Он мчался вперед и никогда не оглядывался. Прошлое для него отживало почти без следа, лишь только оно кончалось. По свойственному его натуре чувству справедливости, он, конечно, сумел бы найти и полюбить, например, в славянофильстве, чту было в нем искреннего и правдивого, но довольно того, что славянофилы хотели создавать новый строй русской жизни на старом, хотя и хорошем фундаменте, чтобы уж безусловно разойтись с ними, смотреть на них если не враждебно, то недоверчиво. Он иногда не только терпел около себя людей довольно ограниченных, но любил с ними беседовать, когда между ними ничего не было общего, кроме веры в одну какую-нибудь идею, иногда совершенно абстрактную, но манившую в даль, к отдаленному, часто недостижимому идеалу.
О чем они могли говорить с Белинским подолгу - понять было трудно: это объяснялось между прочим трогательною, почти детскою снисходительностью Белинского к своим приятелям и ко всему, чту их составляло, чту им принадлежало.
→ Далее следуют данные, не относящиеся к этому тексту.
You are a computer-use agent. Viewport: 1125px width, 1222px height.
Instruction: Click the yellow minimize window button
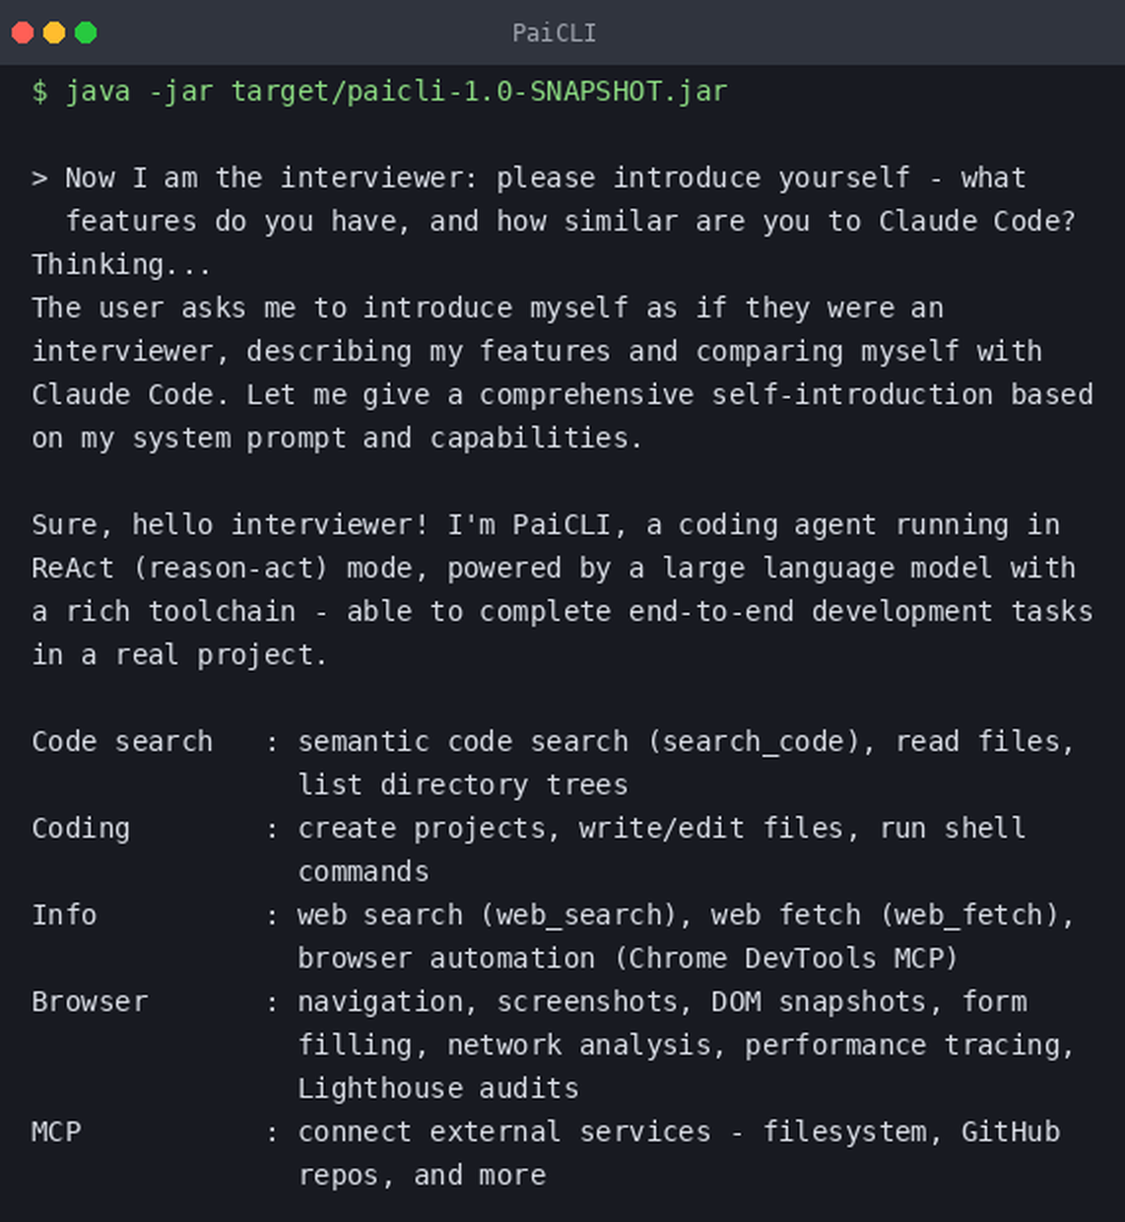point(54,33)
Возбудить его против себя можно было только какою-нибудь моральною гадостью, или нужно было расходиться с ним, как сказано выше, в коренных убеждениях, и то, если б это обнаружилось как-нибудь на практике, в жизни - а затем, будь приятель его чем хочешь, но он не терял права на его дружелюбие, однажды приобретенное, особенно, если еще это выкупалось чем-нибудь, например, талантом или просто даже безмолвным сочувствием его идеям и идеалам.
Ни в ком никогда не замечал я, чтобы самолюбие проявлялось так тонко, скромно и умно, как в Белинском. Он не мог не замечать действия своей силы в обществе - и, конечно, дорожил этим: но надо было пристально вглядываться в него, чтобы ловить и угадывать в нем слабые признаки сознания своей силы: так он чужд был всякого внешнего проявления этого сознания. Сам он никогда не упоминал о своем значении.
Когда я узнал Белинского в 1846 г., здоровье его было подорвано, хотя болезнь еще не развилась до той степени, как в последний год его жизни. Он был еще довольно бодр, посещал, однако, немногих, и его посещали тоже немногие и не часто. Он начал, по-видимому, утомляться и своею любимою деятельностью, мечтал иногда, вслух, впрочем редко, о независимом положении от подневольного срочного труда. Но этой мечте сбыться было не суждено. Он, с кружком близких приятелей, перешел от одного журнала к другому, но это не принесло ему отдыха. Напротив, надо было употребить все силы, чтобы воскресить из праха этот умерший журнал и вдохнуть в него новую жизнь. Он, так сказать, умирая, дописывал последние свои статьи. Поездка на лето в Крым с Щепкиным не помогла ему, и он вернулся в Петербург едва ли не слабее, чем был до этого.